By Eileen Ogintz
Jamison Dondero, from Dallas, is liking most everything in Switzerland, but the food not so much. “I’d like the fondue better if there weren’t so many kinds of cheese in it,” she said without a hint of irony. She can be excused because she is only 9.
She and her sister Reese, their dad and friends are an Alpenwildhiking tour in the Swiss alps where there are many opportunities to taste traditional Swiss food like fondue, rosti (a kind of hash-browned potatoes with cheese and often meat) and boiled potatoes with melted cheese). Because of the Italian influence, in Switzerland, there is also plenty of pizza and pasta—even at traditional Swiss restaurants like the Restaurant Weidstubliin Lauterbrunnen that is operated by the large Camping Jungfrau Holiday Park with more than 400 beds and room for 1000 in the campground.
The Rosti are the most popular dishes, far more than fondue, though everyone seems to try it once.
“Nature is what brings the people here,” said the owner Ruth Fuchs. “There may always be something new but what remains is the nature.”
That includes getting bumped by a cow on a hiking trail, said Reese Donderp, 12, from Dallas. “It is so pretty everywhere,” she said. And the hotels are so different than in the United States—small and family owned for generations like the Hotel Gletschergartenin Grindelwald, where we stayed for three nights during our self-guided hiking tour arranged by AlpenwildTours.
From the church in Grindelwald—it’s easy to imagine this small ski town covered in snow—we take the Pfingstegg tram up to start our fourth day of hiking. There is a playground and alpine coaster, similar to what you would find these days a top many American ski resorts.
We adjust our backpacks and hiking poles (essential on the steep climbs) and head up. We are climbing along the base of the Mattenberg Mountain below the Grindelwald Glacier. It is beyond amazing—1,000 foot waterfalls, the glacier, the sheer mountain face, the views of the town of Grindelwald spread out below us. A tip: Most tourists like us have a Swiss Half Pass, which allows us half price on cable cars and trains (in this case roughly $8).
It is a steep climb but the views are worth it as we head to Baregg, a small restaurant. Just before we get there, we stop for a picnic my daughter Mel has put together. Freshly baked baguettes, locally made cheese, salami, the region’s air dried beef, fruit…is the food especially good or are we just especially hungry? We sit facing the glacier, the 1000-plus foot waterfall and the mountain face. I could sit here all afternoon.

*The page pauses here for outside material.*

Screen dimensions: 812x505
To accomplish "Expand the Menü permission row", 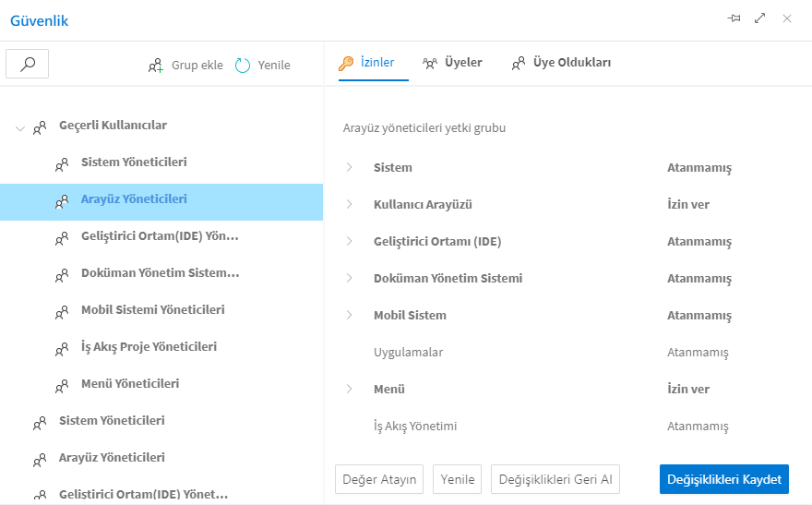I will pyautogui.click(x=350, y=389).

My husband and I hike slower than our daughters, seasoned backpackers, on the steep trails but there is no need to be in lockstep every moment. In Switzerland the trails are very well marked with signs that give an average time to get from place to place but unlike in the United States, the signs don’t tell you whether the trails are difficult—steep or level? Rocky? We learn as we go, ultimately hiking down a forest trail back into Grindelwald.
We’re impressed by the number of families with kids we see who are climbing the mountain like young goats. A grandfather carries one young child on his back. Another young hiker is in flip-flops. We’ve lost the girls who ultimately find us back at the hotel where we have taken off our hiking boots and are nursing a much-deserved beer.
The Dondero girls had opted to descend from the First Station back to Grindelwald on trottibikes (kind of scooter/bikes). There is also a zip line and mountain carts. (Reese crashed and broke her sunglasses and though her arm was in a sling, she seemed fine.) “The only thing that would make it better,” said Jamison, “Was if we had a dog with us!”